I tried to practice my yoga breaths as carts jammed the aisles and children blocked my path as they played handheld video games in front of the eggs while their parents taste-tested the artichoke dip. I tried to remember I had just come from church and I should be patient and kind and gentle and not cave into my mounting frustration. Breathe. Breathe. BREATHE!

Egad.

I do not do well in crowds.

The trick to grocery shopping (at least the one I go to in my town) is to hit the store early Monday morning. It’s empty and open and I can take my time reviewing my list and making sure I have everything I need for the week. When I had an office job with less flexible hours, I’d go to the store late at night. I’d have to step around boxes of fresh shipments, but it was better than being piled in an enclosed space with too many people. My goal is to get away from stores almost entirely – next season I’m signing up for a CSA subscription. And I’m continuing to explore year-round farmers’ markets (for some reason crowds don’t bother me as much when I’m outside) and buying local food through other direct methods. But I’m in transition, so for awhile I’ll be heading to the store at least once a week. On Monday mornings. Š

Holidays are Changing

I’m trying to talk my parents and in-laws into coming to our place for Thanksgiving.

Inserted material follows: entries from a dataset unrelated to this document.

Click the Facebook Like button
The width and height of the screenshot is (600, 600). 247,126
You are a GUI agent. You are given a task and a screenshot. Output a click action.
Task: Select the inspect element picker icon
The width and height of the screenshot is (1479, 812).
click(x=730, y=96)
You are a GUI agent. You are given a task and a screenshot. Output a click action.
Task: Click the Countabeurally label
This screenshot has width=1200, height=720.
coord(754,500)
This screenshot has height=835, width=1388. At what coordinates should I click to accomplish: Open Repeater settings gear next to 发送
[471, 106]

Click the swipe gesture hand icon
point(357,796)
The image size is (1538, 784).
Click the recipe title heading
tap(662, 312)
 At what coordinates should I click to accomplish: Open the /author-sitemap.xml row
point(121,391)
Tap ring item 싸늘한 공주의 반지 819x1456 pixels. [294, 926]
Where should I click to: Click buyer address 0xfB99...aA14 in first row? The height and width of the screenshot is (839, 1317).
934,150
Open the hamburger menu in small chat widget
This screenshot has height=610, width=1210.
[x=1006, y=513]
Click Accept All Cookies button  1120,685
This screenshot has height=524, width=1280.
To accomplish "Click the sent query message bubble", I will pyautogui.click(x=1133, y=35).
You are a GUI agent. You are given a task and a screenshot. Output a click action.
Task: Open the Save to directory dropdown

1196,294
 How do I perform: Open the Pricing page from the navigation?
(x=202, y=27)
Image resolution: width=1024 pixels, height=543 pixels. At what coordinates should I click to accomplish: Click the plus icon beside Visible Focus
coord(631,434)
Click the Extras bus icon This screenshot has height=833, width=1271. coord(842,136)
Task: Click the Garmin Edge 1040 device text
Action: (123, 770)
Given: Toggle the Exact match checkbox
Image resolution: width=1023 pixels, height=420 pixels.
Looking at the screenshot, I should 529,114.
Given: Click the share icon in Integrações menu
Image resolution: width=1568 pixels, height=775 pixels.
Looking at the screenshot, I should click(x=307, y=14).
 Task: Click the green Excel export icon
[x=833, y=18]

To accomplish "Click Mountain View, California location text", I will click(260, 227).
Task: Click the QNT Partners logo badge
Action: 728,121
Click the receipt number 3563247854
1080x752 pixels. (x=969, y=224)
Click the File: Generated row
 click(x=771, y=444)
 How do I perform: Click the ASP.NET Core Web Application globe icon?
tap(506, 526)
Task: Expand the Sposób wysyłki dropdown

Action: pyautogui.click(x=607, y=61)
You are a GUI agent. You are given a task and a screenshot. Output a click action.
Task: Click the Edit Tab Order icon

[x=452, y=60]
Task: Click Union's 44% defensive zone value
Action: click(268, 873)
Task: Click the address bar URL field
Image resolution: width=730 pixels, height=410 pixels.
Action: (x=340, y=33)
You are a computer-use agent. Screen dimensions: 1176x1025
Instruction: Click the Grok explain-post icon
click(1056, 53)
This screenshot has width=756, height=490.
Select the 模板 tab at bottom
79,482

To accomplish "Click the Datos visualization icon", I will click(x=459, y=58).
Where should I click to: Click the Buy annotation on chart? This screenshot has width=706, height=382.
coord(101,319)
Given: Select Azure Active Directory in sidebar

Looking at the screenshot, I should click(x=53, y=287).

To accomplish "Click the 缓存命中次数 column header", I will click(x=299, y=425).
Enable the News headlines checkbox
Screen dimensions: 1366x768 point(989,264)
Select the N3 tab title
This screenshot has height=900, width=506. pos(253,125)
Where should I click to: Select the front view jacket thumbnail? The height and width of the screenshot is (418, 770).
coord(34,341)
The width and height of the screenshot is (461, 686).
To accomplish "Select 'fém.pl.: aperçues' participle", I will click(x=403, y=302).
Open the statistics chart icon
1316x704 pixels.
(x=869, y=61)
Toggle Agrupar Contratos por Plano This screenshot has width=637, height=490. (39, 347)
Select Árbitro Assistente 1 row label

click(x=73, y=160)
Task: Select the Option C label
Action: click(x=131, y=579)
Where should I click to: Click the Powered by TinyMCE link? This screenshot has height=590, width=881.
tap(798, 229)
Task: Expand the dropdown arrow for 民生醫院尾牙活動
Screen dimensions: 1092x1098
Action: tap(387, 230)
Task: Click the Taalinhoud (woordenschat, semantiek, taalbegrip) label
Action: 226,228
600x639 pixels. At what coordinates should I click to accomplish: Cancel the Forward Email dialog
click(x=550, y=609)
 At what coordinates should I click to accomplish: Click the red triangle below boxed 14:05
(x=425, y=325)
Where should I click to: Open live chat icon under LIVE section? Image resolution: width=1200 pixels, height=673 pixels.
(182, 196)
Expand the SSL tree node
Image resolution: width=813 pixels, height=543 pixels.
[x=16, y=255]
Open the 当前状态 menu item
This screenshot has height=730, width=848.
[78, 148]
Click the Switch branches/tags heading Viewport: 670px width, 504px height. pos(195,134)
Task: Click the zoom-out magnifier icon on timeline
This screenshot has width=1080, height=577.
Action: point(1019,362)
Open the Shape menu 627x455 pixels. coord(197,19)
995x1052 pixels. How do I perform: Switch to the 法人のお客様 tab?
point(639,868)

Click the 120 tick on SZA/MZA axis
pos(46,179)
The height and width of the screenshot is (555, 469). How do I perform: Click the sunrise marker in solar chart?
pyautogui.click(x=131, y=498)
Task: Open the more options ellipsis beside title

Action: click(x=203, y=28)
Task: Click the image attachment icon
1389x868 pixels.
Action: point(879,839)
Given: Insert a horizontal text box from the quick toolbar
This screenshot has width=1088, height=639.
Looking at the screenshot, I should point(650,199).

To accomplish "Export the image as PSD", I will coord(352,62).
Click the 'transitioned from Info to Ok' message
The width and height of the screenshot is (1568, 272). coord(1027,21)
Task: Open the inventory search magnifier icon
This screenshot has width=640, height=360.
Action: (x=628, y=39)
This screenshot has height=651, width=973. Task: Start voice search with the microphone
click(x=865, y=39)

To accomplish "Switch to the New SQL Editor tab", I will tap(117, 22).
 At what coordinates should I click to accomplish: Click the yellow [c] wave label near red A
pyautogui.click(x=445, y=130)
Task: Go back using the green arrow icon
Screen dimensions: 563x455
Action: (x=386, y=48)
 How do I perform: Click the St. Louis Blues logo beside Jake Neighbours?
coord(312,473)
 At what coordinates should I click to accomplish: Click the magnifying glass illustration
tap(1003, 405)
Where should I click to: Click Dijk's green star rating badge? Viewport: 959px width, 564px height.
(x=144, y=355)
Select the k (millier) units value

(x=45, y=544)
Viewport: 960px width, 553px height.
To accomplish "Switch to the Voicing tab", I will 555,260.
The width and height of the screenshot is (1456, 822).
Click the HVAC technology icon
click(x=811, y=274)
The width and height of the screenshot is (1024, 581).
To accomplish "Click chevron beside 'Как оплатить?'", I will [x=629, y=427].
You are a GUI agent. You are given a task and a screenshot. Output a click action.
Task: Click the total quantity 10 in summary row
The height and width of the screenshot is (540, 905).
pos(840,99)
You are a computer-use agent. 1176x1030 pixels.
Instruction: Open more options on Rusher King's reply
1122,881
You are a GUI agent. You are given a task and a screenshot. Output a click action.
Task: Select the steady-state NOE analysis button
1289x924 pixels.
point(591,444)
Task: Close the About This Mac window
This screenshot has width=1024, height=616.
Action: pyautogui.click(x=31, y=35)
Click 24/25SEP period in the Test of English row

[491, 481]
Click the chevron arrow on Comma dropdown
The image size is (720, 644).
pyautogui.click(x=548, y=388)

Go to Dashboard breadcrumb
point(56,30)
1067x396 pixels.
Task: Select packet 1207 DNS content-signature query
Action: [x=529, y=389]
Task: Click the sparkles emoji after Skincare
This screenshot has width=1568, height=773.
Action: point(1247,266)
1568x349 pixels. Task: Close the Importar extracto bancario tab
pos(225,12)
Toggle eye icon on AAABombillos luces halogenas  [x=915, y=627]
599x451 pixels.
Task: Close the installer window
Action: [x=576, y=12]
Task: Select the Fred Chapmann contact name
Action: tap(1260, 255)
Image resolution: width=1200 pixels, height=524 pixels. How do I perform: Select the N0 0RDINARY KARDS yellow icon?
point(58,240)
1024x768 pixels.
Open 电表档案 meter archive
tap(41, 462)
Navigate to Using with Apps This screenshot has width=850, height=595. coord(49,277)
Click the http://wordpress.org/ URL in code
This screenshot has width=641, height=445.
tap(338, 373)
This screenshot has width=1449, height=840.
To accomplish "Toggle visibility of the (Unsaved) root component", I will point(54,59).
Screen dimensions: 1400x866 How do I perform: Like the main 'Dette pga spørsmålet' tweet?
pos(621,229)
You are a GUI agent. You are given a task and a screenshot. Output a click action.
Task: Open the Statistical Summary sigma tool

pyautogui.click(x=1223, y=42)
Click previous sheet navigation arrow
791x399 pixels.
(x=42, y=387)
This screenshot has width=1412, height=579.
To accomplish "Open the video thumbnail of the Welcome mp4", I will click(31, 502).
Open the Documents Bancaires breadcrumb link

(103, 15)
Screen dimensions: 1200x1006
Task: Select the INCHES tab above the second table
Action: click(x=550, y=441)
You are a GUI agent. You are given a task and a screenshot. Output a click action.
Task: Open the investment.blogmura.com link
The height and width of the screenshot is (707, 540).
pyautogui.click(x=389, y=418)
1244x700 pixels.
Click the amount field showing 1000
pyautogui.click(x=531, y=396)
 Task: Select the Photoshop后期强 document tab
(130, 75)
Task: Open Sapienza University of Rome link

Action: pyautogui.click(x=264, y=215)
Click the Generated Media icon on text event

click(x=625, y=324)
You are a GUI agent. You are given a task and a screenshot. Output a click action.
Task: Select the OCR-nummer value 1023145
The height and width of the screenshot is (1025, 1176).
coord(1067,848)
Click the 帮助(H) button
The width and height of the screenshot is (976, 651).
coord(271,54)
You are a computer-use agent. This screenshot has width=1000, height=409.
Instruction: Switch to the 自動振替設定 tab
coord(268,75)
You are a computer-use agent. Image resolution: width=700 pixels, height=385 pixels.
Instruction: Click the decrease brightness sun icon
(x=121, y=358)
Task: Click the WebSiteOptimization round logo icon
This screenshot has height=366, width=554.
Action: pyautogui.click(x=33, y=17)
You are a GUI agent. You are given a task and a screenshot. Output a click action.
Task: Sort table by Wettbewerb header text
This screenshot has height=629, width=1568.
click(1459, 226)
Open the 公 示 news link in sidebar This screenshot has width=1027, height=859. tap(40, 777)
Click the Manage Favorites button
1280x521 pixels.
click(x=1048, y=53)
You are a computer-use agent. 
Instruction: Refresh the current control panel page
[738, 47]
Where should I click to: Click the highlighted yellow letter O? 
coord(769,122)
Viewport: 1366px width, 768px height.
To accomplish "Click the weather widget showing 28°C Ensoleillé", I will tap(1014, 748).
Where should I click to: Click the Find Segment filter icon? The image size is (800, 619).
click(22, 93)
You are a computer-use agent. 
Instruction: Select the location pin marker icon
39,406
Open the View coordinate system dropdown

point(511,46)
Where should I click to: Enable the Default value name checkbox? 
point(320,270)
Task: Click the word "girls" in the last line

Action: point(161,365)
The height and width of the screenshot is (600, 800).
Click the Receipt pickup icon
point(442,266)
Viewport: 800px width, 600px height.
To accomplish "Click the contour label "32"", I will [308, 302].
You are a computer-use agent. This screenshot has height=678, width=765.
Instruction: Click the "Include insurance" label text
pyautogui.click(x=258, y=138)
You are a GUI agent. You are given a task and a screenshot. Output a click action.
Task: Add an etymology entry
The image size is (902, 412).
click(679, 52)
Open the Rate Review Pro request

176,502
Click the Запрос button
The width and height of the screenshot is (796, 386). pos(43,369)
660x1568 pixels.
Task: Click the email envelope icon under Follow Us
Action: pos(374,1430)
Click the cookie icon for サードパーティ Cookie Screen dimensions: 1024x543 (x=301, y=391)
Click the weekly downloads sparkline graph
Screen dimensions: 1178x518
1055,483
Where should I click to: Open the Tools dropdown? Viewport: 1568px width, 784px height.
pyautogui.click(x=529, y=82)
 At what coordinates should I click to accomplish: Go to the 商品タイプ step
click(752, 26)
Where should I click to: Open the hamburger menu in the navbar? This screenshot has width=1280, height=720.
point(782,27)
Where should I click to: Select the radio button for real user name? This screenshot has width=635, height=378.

Ever since leaving for college at age 18, I’ve traveled over the holidays.

My hubby and I are moving in early November, and we’ll hopefully be settled into our new place by Turkey Day. I’d hate to move in and then turn around and leave right away. Plus, it sounds fun to host the holidays. Of course, I’ve never cooked a Thanksgiving dinner before, but a minor detail, right? I can figure it out.

One year I asked my mom if she’d teach me to cook the turkey. I arrived at her house ready to tackle the bird and learn how to make stuffing. My grandmother was visiting too. The two of them have been taking on Thanksgiving together forever, and despite my good intentions, everyone fell into their normal roles that year. My brother helped mash the potatoes, my dad prepared to carve, I found myself setting the table, pouring the wine, and arranging the relish tray. My mom and grandmother had their own rhythm and didn’t need anyone – including me – butting in. Or maybe I simply got distracted watching whatever movies my brother had rented from the video store. Either way, I never learned how to bake a turkey. (Actually, bake or roast?)

This year will be different. My grandmother no longer travels. One of my brothers is married and will be away. I’ve pegged the local, sustainable farm where I plan to purchase Mr. Tom. (For any vegetarians, here are some recipes I stumbled across on GentleThanksgiving.org).

My parents jumped on the chance to come to my place for a change. I hope my in-laws do too.

Times are changing. Times are changing.

Part of me is nervous about altering the rhythm of our holiday, but I’m excited too.